The Hanso Foundation and Widmore Labs (the company Desmond’s girlfriend’s father owns), as well as a Korean company called Paik Heavy Industries, are responsible for a whole slew of world-changing experiments, initiated to harden humanity against a potential asteroid collision in 2880. Our island is one of four test sites, the other three being in Iceland, Zanzibar and Korea.
The problems start when the US government gets involved and hurries R&D along at a reckless pace. Accidents happen, and one of the key experiments, the electromagnetic research initiative, goes awry. In order to keep the machine from overloading, someone must manually stifle it every 108 minutes. Why Hanso goes to such elaborate lengths to conceal this knowledge is beyond me, but so far, all this sounds pretty plausible.

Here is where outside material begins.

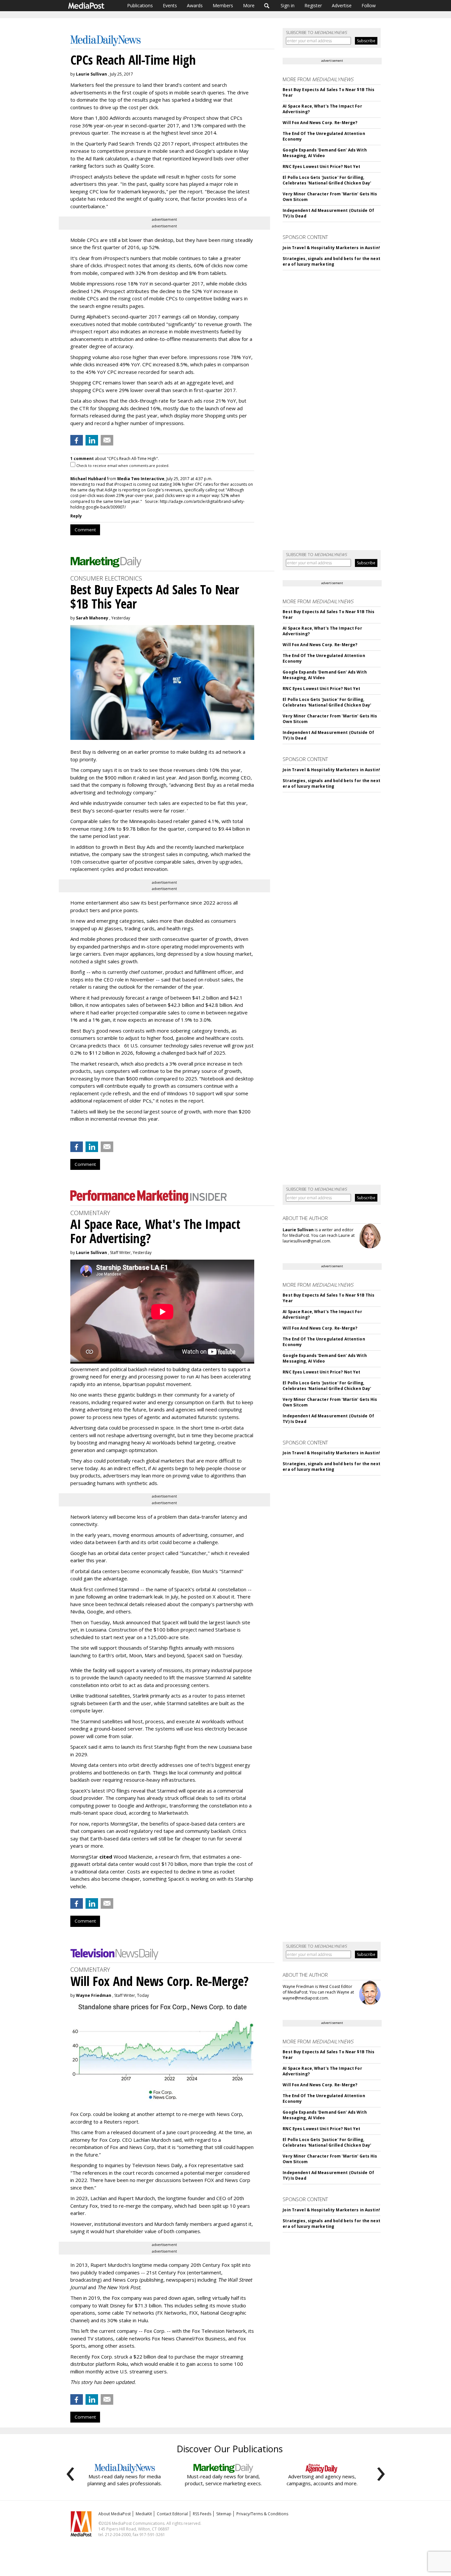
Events (170, 5)
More (249, 5)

The “Others” are gathering people to become part of the various experiments and tests; they pick children and a few adults they feel are “good” specimens. In the last 5 minutes of episode 24, Henry Gale remarks that Walt was “more than they bargained for,” so it seems Walt’s pseudo-psychic abilities have nothing to do with the island.
Here’s the big question, the answer to which I suspect will have a huge impact on the third season: why were the Others not concerned about the big “boom”? Henry Gale just resumed his conversation with Michael like nothing happened. Does that mean that it’s happened lots of times? (It couldn’t because the Swan station apparently gets trashed when you don’t press the button.) Does that mean the hatch doesn’t really mean anything? Do we even know for a fact that the act of turning the key was actually responsible for the sky turning violet?

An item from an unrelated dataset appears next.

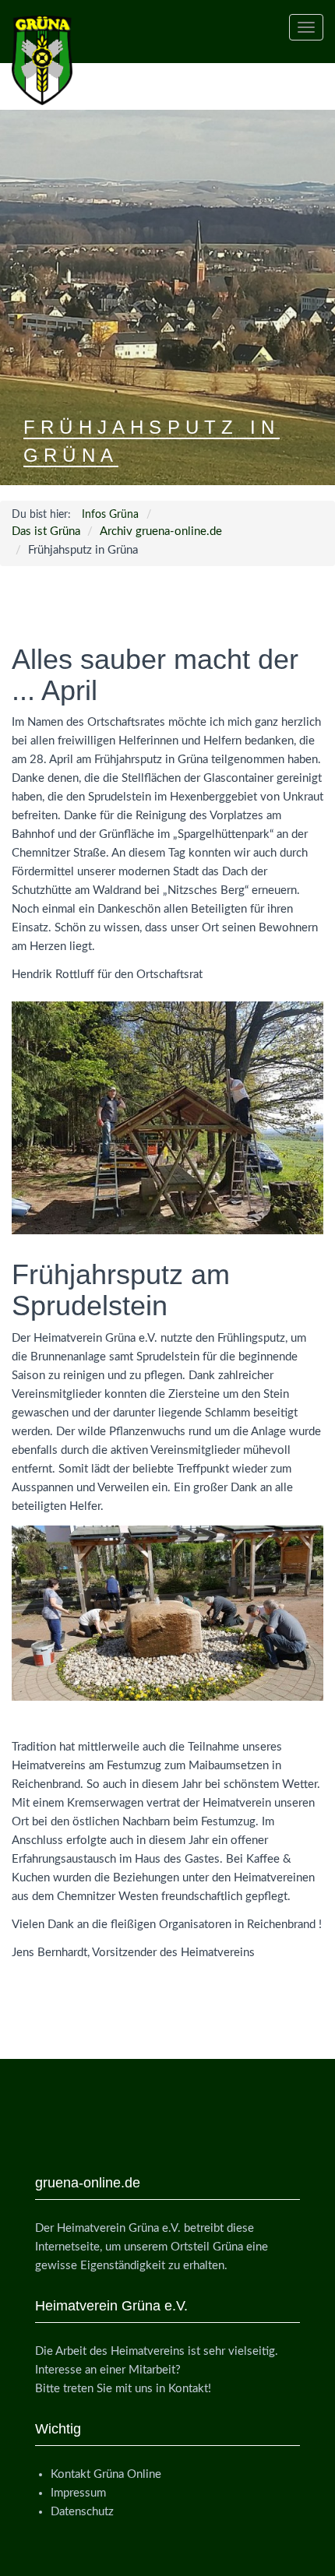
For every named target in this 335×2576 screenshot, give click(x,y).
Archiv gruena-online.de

The final scene, with the snow-bound researchers, confirms Widmore’s involvement with Hanso, as well as the fact that we will be seeing a whole lot more of Desmond and Penny’s romance throughout the third season. It’s quite likely that either Penny or her father were aware of Desmond joining their open ocean race, and were responsible for bringing Desmond to the island. Of course, what all that means is unknowable at this point.
God, so many secrets. Can’t wait for the third season.